==== Text segment
Fingal written in 1762 was
speedily translated into many European languages, and its deep
appreciation of natural beauty and the melancholy tenderness of its
treatment of the ancient legend did more than any single work to
bring about the
Romantic movement in
European, and especially in
German,
literature, influencing
Herder and
Goethe in his earlier period. It
inspired many Scottish writers, including the young Walter Scott,
but it eventually became clear that the poems were not direct
translations from the Gaelic but flowery adaptations made to suit
the aesthetic expectations of his audience (as has been
demonstrated in Derick S. Thomson,
The Gaelic Sources of
Macpherson's "Ossian" .
Among the best known Scottish writers are two who are strongly
associated with the Romantic Era,
Robert
Burns and
Walter Scott. Scott's
work is not exclusively concerned with Scotland, but his popularity
in England and further abroad did much to form the modern
stereotype of Scottish culture. Burns is considered Scotland's
national bard; his works have only
recently been edited to reflect the full breadth of their subject
matter, as during the
Victorian era he
was
censored.
Scott was initially rather more inclined to poetry and even
collected Scottish ballads, eventually published
The Minstrelsy
of the Scottish Border before launching into a novel-writing
career in 1814 with
Waverley, often
called the first
historical novel.
Other novels by Scott which contributed to the image of him as a
patriot include
Rob Roy. He
also wrote a
History of Scotland. He was the highest
earning and most popular author up to that time. As time goes by,
Scott's novels have proven that his fame and success was well
deserved for the inventiveness of his eloquent writing, his
memorable characters and his recreation of lost ages.
James Hogg, a writer encouraged by Walter
Scott, made creative use of the Scottish religious background in
producing his distinctive
The
Private Memoirs and Confessions of a Justified Sinner,
which can be seen as introducing the "
doppelgänger" theme which would be taken
up later in the century in
The Strange Case of Dr
Jekyll and Mr Hyde. Hogg may have borrowed his literary
motif from the concept of the "co-choisiche" in Gaelic folk
tradition.
The nineteenth and early twentieth century
In the latter half of the nineteenth century the population of
Scotland had become increasingly urban and industrialised. However,
the appetite amongst readers, first whetted by Walter Scott, for
novels about heroic exploits in a mythical untamed Scottish
landscape or bygone age of chivalry and heroes-laden but dark ages,
encouraged yet more novels that did not reflect the realities of
life in that period.
A Scottish intellectual tradition, going back at least to the
philosopher
David Hume can be seen
reflected in the
Sherlock
Holmes books of Sir
Arthur
Conan Doyle: although Holmes is now seen as part of
quintessential London, the spirit of deduction in these books is
arguably more Scottish than English. Doyle himself was
Edinburgh-born and his creation of a doctor-character and a
scientist-turned-detective with impressive deductive faculties
cannot avoid the association in the reader's minds with the
Edinburgh of the long tradition of medical studies and a mythical
physician who lectured at the medical faculty and whose fame of
intelligence and deduction based on the flimisiest evidence
preceded him.
Robert Louis Stevenson's most
famous works are still popular and feature in many plays and films.
========
■ **Required action 1**
In the passage on Scottish literature, in what year did Scott begin his novel-writing career, and with which novel?
■ **Required action 2**
Please mark each statement yes or no against the passage on Scottish literature, quoting the words that decide it: (a) Burns is considered Scotland's national bard. (b) James Hogg was encouraged by Robert Burns. (c) Arthur Conan Doyle was born in London.
==== Data excerpts
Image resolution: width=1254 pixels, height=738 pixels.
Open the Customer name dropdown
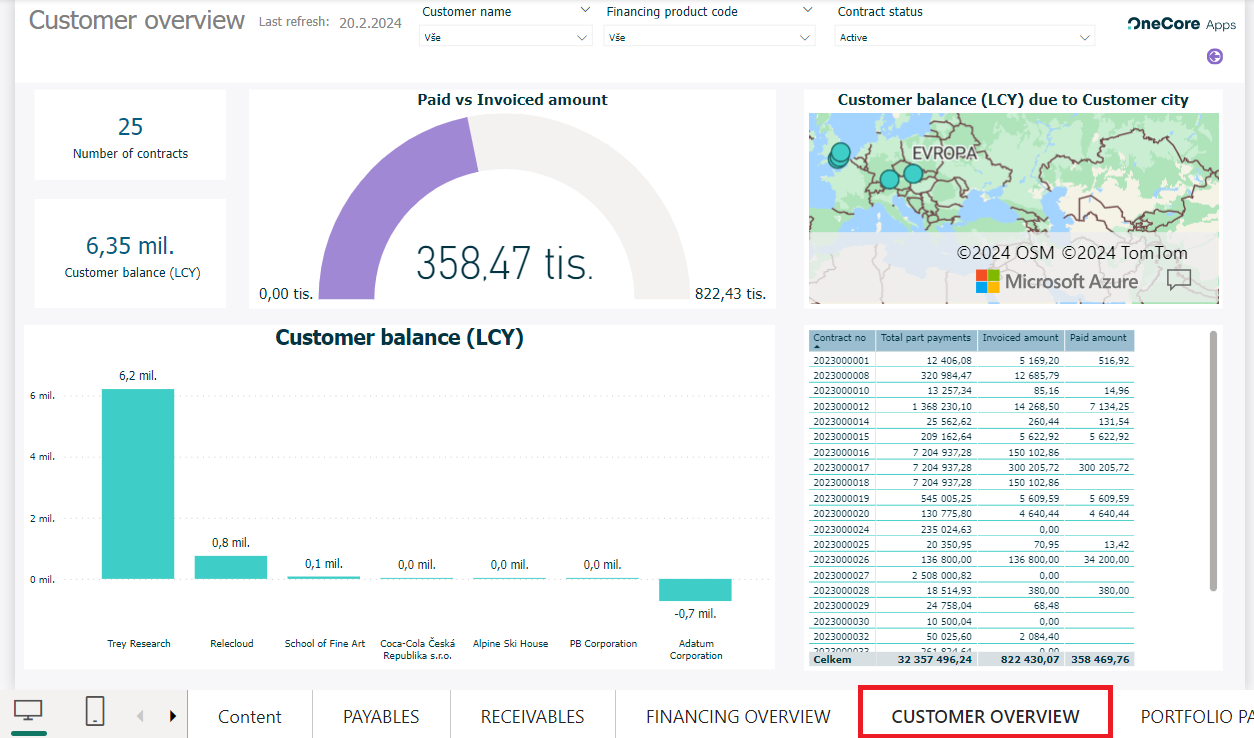click(x=505, y=36)
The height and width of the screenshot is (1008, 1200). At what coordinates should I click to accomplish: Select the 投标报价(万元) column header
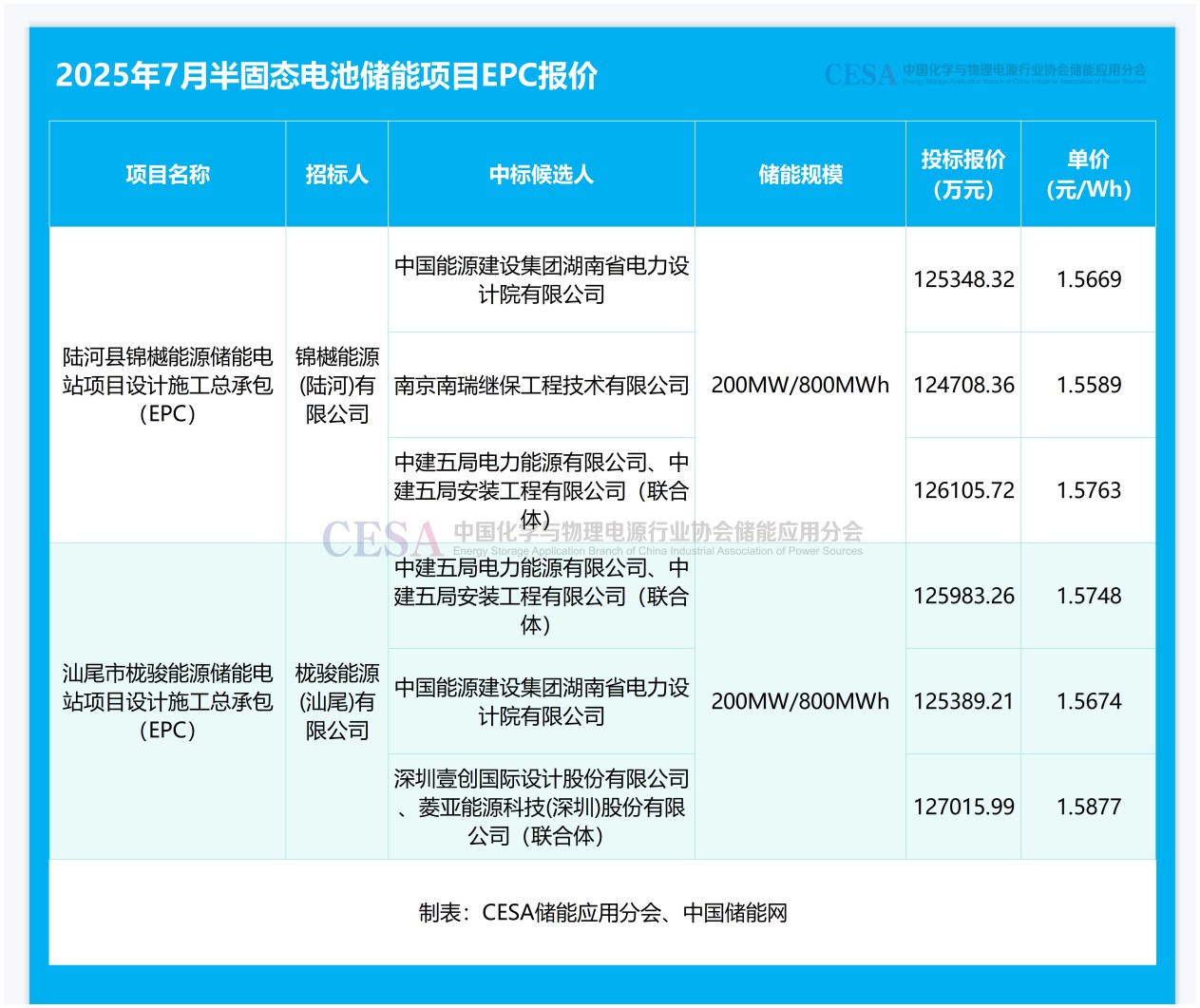point(962,175)
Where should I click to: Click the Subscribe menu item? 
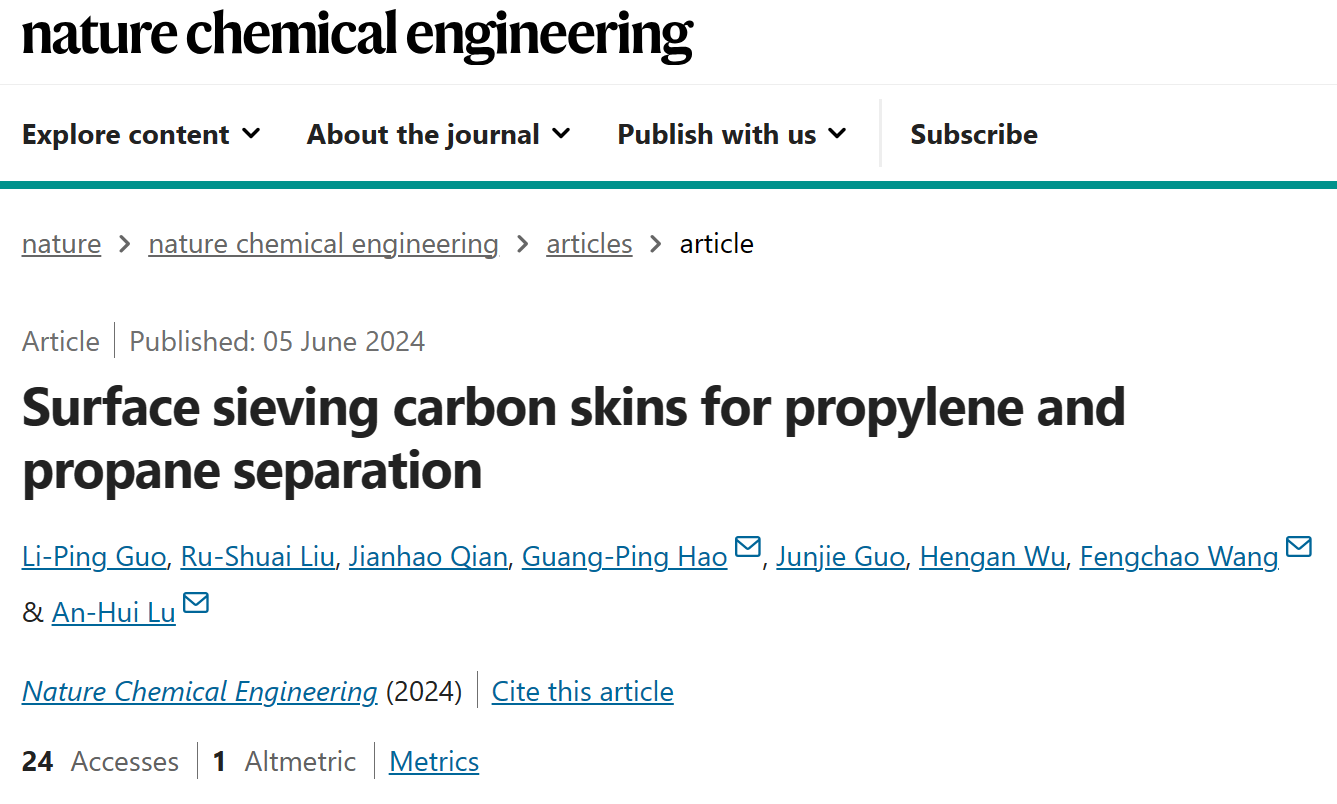tap(974, 134)
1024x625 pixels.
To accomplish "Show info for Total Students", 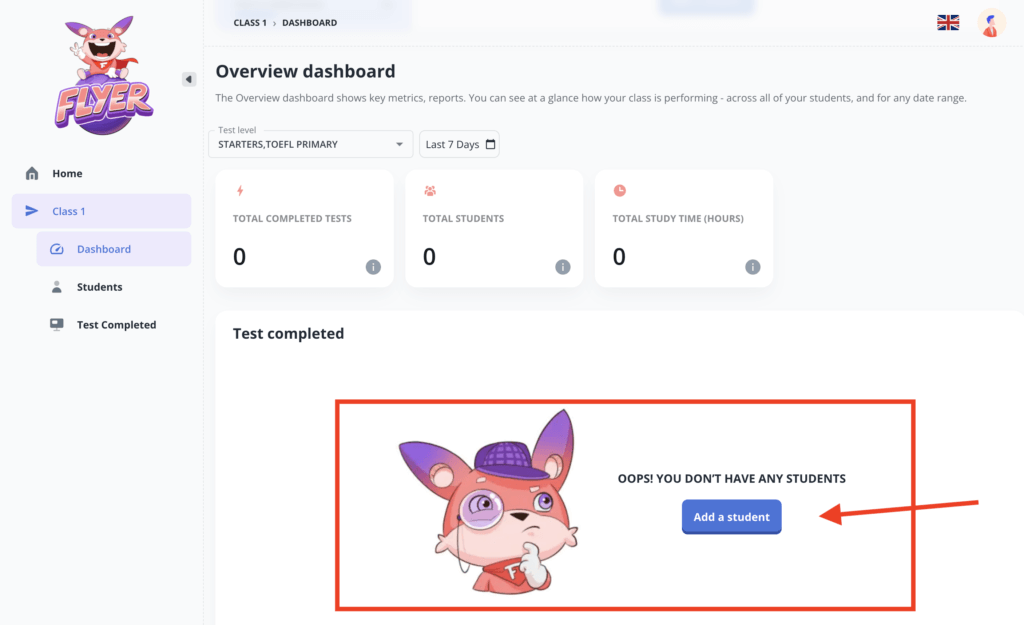I will (563, 267).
========
■ **Your solution 1**
He began it in 1814 with Waverley.

■ **Your solution 2**
(a) Yes: "Burns is considered Scotland's national bard"
(b) No: "a writer encouraged by Walter Scott"
(c) No: "Doyle himself was Edinburgh-born"